I'm still on holiday, but just wanted to quickly feed back on some of these:

On Wed, Sep 24, 2014 at 8:54 AM, Shai Berger <s...@platonix.com> wrote:

> Hi all,
>
> I gave a talk to a local user-group about the migrations in 1.7, and some
> people in the audience raised things they would like to be able to do, and
> are
> not supported by the current framework; thought it would be nice to bring
> them
> here.
>
> Two issues were about handling migrations at the project level rather than
> app
> level:
>
> 1) Cross-app migrations. The act of moving a model from one app to another
> should be a common-enough refactoring; especially for beginners, breaking a
> piece of an app out to a separate app is something a user is very likely to
> want. Current migrations, being app-oriented, make this possible, but a
> little
> awkward.
>

This was always a complaint with South, too. There's nothing stopping you
doing it with Django migrations, provided you use the right operation and
dependencies, but it could be made easier and possibly autodetected.


>
> 2) Roll back project to point in history. This is requested by people who
> want
> to work on feature branches (or any separate branches, each with its own
> migrations). It is a bit of a hard problem I've run int myself, and I
> suspect
> it requires some integration with source-control systems to be done right.
> The
> solution I recommended (and used) was to keep separate databases for
> separate
> branches, but that is quite cumbersome in a large project.
>

This idea comes up every year or so at least.
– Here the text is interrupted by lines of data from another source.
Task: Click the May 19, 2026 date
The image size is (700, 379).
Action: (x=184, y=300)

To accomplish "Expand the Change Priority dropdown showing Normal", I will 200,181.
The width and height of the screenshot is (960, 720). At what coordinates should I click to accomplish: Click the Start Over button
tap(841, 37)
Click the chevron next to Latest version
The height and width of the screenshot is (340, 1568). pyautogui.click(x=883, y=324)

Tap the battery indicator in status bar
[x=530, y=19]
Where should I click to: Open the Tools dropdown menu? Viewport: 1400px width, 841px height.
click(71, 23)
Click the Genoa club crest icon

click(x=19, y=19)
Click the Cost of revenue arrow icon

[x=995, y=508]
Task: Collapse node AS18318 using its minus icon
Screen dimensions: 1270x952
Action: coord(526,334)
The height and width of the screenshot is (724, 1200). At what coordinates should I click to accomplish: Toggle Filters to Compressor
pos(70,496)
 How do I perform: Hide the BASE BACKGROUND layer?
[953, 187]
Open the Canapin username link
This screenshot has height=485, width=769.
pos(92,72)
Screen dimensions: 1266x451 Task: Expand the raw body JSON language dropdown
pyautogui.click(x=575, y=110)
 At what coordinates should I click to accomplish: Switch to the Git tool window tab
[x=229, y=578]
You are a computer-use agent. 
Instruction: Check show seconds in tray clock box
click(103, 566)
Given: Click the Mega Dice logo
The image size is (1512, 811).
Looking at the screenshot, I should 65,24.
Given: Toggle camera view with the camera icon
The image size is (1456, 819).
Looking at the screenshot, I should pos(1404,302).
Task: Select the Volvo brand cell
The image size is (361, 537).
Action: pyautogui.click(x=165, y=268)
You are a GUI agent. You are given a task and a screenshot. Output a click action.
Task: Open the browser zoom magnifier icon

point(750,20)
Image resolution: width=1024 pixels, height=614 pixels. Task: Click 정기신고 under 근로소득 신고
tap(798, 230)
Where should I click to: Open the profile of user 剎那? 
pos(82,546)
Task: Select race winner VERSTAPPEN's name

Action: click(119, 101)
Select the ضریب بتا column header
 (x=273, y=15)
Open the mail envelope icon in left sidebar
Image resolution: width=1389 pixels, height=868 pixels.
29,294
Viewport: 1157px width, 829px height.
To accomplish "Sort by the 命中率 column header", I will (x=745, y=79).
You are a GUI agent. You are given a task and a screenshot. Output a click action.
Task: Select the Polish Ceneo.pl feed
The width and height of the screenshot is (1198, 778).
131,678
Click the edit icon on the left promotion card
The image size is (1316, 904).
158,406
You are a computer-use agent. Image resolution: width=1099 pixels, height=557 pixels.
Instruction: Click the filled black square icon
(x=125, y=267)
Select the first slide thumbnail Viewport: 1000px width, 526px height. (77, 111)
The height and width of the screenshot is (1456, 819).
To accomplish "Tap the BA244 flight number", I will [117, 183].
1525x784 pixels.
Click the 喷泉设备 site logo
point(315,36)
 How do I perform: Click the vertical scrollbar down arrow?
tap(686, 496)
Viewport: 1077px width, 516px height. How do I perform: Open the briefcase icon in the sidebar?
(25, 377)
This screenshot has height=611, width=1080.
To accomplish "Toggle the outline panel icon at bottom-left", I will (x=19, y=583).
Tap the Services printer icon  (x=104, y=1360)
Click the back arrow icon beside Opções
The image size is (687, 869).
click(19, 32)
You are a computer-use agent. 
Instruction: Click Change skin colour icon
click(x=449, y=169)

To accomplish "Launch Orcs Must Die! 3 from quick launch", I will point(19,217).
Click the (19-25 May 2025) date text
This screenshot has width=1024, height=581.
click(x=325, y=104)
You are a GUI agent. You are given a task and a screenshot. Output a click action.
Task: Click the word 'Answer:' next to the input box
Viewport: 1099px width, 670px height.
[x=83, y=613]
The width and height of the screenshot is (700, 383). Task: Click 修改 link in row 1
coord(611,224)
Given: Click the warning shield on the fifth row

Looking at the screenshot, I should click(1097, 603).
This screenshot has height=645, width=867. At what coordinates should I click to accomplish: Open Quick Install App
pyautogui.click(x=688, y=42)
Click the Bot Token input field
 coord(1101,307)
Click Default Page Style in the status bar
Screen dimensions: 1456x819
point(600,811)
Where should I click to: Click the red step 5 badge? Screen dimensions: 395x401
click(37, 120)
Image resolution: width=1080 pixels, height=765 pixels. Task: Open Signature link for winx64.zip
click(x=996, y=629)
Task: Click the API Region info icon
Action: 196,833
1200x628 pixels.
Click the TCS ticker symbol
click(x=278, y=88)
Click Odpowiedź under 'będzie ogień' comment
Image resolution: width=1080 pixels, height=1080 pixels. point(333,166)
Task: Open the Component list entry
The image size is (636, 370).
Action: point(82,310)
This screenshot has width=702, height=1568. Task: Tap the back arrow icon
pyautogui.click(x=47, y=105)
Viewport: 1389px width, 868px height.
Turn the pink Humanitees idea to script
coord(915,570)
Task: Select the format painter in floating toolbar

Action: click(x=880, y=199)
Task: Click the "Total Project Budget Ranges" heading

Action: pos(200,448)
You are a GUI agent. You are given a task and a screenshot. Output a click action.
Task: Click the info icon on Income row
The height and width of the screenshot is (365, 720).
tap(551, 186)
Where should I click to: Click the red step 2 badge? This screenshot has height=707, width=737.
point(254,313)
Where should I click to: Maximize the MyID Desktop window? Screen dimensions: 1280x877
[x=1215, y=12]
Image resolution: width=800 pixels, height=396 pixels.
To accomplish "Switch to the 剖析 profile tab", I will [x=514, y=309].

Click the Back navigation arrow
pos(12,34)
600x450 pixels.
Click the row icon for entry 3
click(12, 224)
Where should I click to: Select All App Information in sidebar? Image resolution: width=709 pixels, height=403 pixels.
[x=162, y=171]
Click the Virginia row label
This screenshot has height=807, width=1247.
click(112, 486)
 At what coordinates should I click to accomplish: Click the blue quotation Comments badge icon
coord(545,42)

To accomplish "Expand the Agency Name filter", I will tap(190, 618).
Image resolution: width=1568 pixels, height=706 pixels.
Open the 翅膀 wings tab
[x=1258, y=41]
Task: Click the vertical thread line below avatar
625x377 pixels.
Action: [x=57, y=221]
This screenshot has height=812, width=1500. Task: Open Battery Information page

The only true solution is, as
you suggest, separate databases (or schemas in PostgreSQL) for each branch;
the destructive nature of some migration operations means that nothing else
is going to work as people suspect.



>
> The third issue is an intriguing idea. It was presented as "keep more than
> one
> state of migration history in the database", but I think that a general
> multiple-migration-history mechanism is neither required nor sufficient
> for the
> user's goal. What he wanted was:
>
> 3) Separate "destructive" migrations from "non-destructive" -- if I got it
> right, "destructive" in the sense that "the old code can no longer work
> with
> the database after the migration". So, adding a nullable column, or a new
> table, would generally be non-destructive. If you have several servers
> running
> on the same database, with this separation you can do a rolling upgrade --
> first make non-destructive changes, then upgrade the servers one by one,
> and
> only when they all have the new code, do the destructive migration.
>

What people define as "destructive" varies - is it being incompatible with
currently-running code? Changing sequences so that you can't roll back?
Deleting cached data? Actually causing data loss?

At one point I was looking into a warning system that classified operations
not only by destructiveness but by time it would take to apply - for
example, it would know that adding a NULL column on PostgreSQL was super
quick, but the opposite on MySQL was slow.